Tirant son origine du roman-feuilleton, mais également, dans le domaine cinématographique, de la série policière à la Victorin Jasset ou du serial américain, le film à épisodes s’impose en France dans la seconde moitié des années 1910. Il s’agit d’un format de film qui permet de raconter, sur un nombre d’épisodes défini à l’avance, l’histoire d’un ou de plusieurs personnages. Le film à épisodes se distingue de la série, dont relevait peu ou prou Fantômas, puisque son exploitation en salles est régulière.
C’est avec Judex de Louis Feuillade, sorti en 1917, que la formule du film à épisodes se fixe. René Navarre s’inscrit dans ce récent héritage lorsqu’à la fin 1918 il entreprend avec le metteur en scène Édouard-Émile Violet le tournage de La nouvelle aurore. Pour ce film fleuve racontant les aventures de Chéri-Bibi, forçat injustement condamné, seize épisodes sont prévus ; leur exploitation sera hebdomadaire.
Là n’est pourtant point la principale originalité de ce film. Reprenant un procédé déjà connu sous divers avatars, René Navarre s’entend avec Gaston Leroux, l’auteur de Chéri-Bibi, et Jean Sapène, directeur général des services du quotidien Le Matin, pour que la sortie en salles de La nouvelle aurore soit accompagnée d’un récit simultané des épisodes du film dans Le Matin. Signe de l’intérêt croissant que les grands groupes de presse portent alors au cinéma, l’heure est à la contamination de l’imprimé et du film. Au vrai, ce genre de partenariat fait aussi les affaires des hommes de cinéma, qui voient dans ce relais éditorial le moyen de conquérir un public plus large.

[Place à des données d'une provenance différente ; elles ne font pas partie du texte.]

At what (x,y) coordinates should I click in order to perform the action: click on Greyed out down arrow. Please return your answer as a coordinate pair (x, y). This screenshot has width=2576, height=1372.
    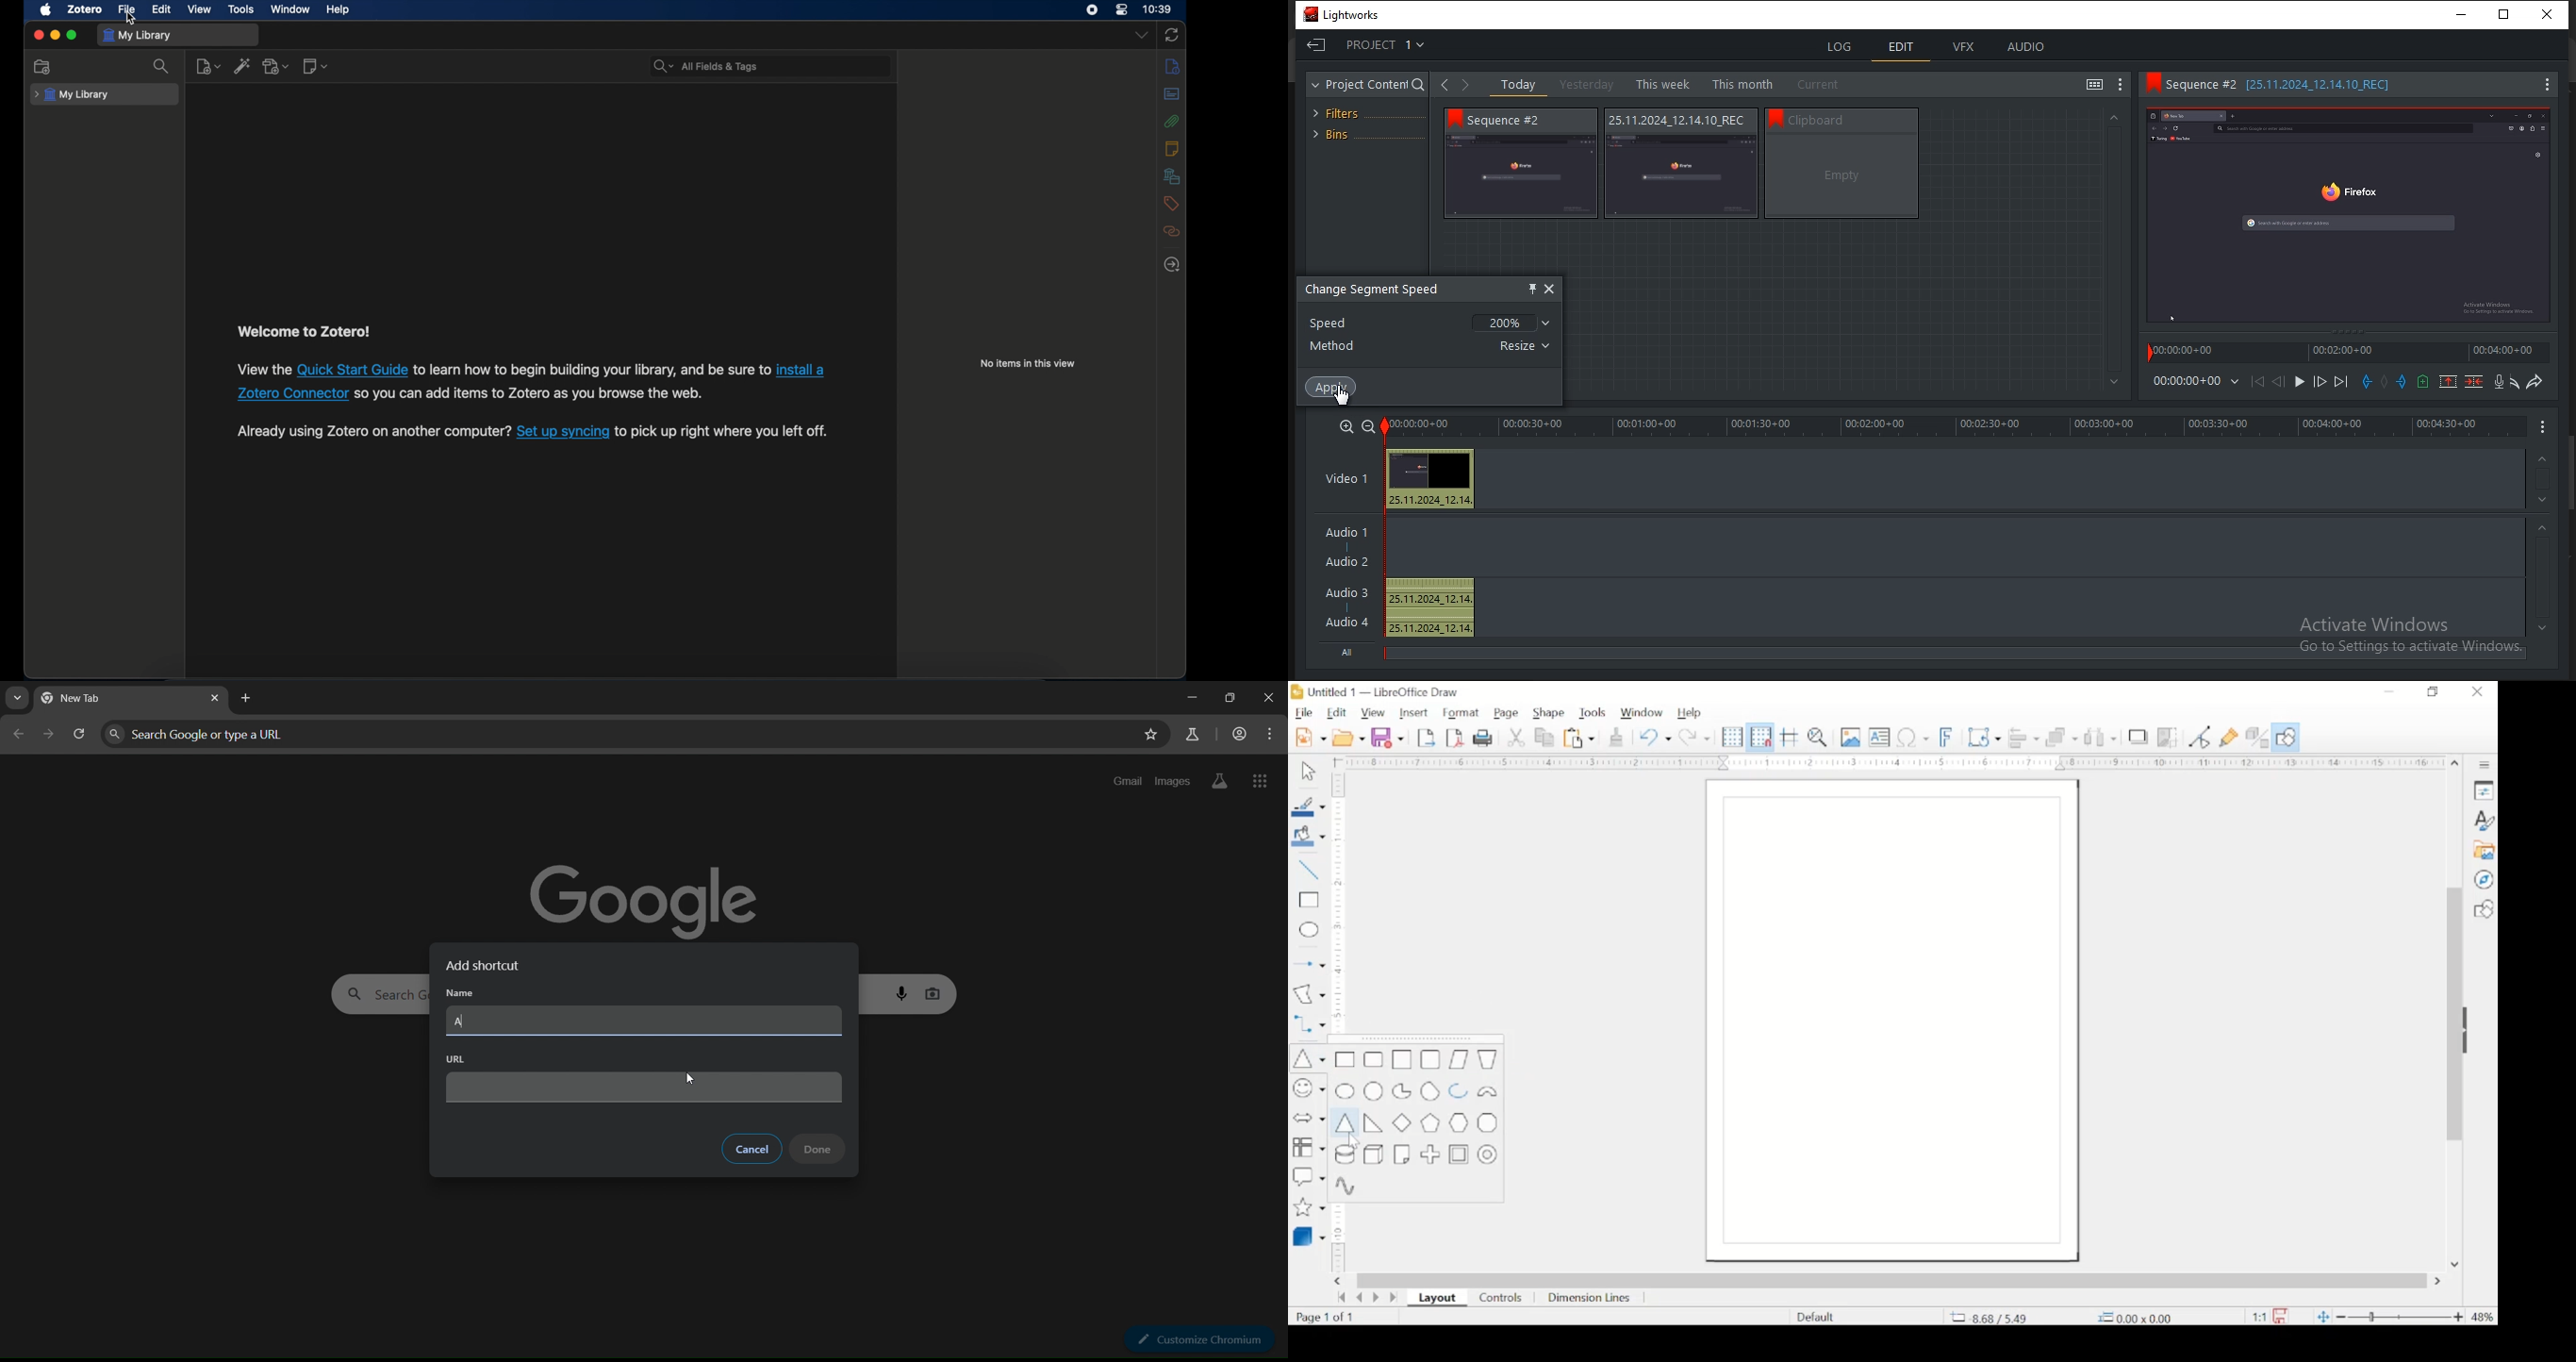
    Looking at the image, I should click on (2113, 383).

Pour René Navarre, ce film est un immense défi. Il lui faut en effet tenir la cadence d’un tournage aux dimensions inédites et sans cesse recommencé. Car, comme il le rappelle dans ses mémoires : « Il ne s’agit pas de tourner un film qui sera livré à une date indéterminée et quand il sera prêt, mais bien de tourner seize films à livrer à des dates bien programmées et sans qu’aucun retard ne soit possible, sous peine d’une véritable catastrophe.* » En cette année 1919, le cinéma, pour René Navarre, a toutes les apparences d’une course contre la montre.
* Extrait des mémoires de René Navarre.